<<<<
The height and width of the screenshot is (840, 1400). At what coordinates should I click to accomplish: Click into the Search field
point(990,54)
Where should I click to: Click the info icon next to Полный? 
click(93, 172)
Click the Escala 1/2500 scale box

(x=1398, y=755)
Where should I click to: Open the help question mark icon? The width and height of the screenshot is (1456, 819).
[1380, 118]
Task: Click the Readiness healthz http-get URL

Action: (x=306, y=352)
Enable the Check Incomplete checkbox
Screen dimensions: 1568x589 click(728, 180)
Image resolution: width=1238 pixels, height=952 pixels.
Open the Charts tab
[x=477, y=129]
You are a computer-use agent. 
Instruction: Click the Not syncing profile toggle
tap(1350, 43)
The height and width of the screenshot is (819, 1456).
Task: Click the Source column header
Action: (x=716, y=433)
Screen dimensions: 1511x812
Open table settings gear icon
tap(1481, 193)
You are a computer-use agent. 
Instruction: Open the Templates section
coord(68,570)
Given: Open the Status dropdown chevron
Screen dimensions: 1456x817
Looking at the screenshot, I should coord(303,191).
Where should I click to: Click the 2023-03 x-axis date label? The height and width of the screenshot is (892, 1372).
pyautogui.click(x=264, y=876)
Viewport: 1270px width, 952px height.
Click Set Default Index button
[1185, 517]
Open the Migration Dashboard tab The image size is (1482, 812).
>>>>
» **WHAT IS NEEDED**
Output the whole listing exactly, leaving nothing out.

» **EXERCISE SOLUTION**
The height and width of the screenshot is (840, 1400). At what coordinates should I click to accomplish: Click into the Search field
point(990,54)
Where should I click to: Click the info icon next to Полный? 
click(93, 172)
Click the Escala 1/2500 scale box

(x=1398, y=755)
Where should I click to: Open the help question mark icon? The width and height of the screenshot is (1456, 819).
[1380, 118]
Task: Click the Readiness healthz http-get URL

Action: (x=306, y=352)
Enable the Check Incomplete checkbox
Screen dimensions: 1568x589 click(728, 180)
Image resolution: width=1238 pixels, height=952 pixels.
Open the Charts tab
[x=477, y=129]
You are a computer-use agent. 
Instruction: Click the Not syncing profile toggle
tap(1350, 43)
The height and width of the screenshot is (819, 1456).
Task: Click the Source column header
Action: (x=716, y=433)
Screen dimensions: 1511x812
Open table settings gear icon
tap(1481, 193)
You are a computer-use agent. 
Instruction: Open the Templates section
coord(68,570)
Given: Open the Status dropdown chevron
Screen dimensions: 1456x817
Looking at the screenshot, I should coord(303,191).
Where should I click to: Click the 2023-03 x-axis date label? The height and width of the screenshot is (892, 1372).
pyautogui.click(x=264, y=876)
Viewport: 1270px width, 952px height.
Click Set Default Index button
[1185, 517]
Open the Migration Dashboard tab The image size is (1482, 812).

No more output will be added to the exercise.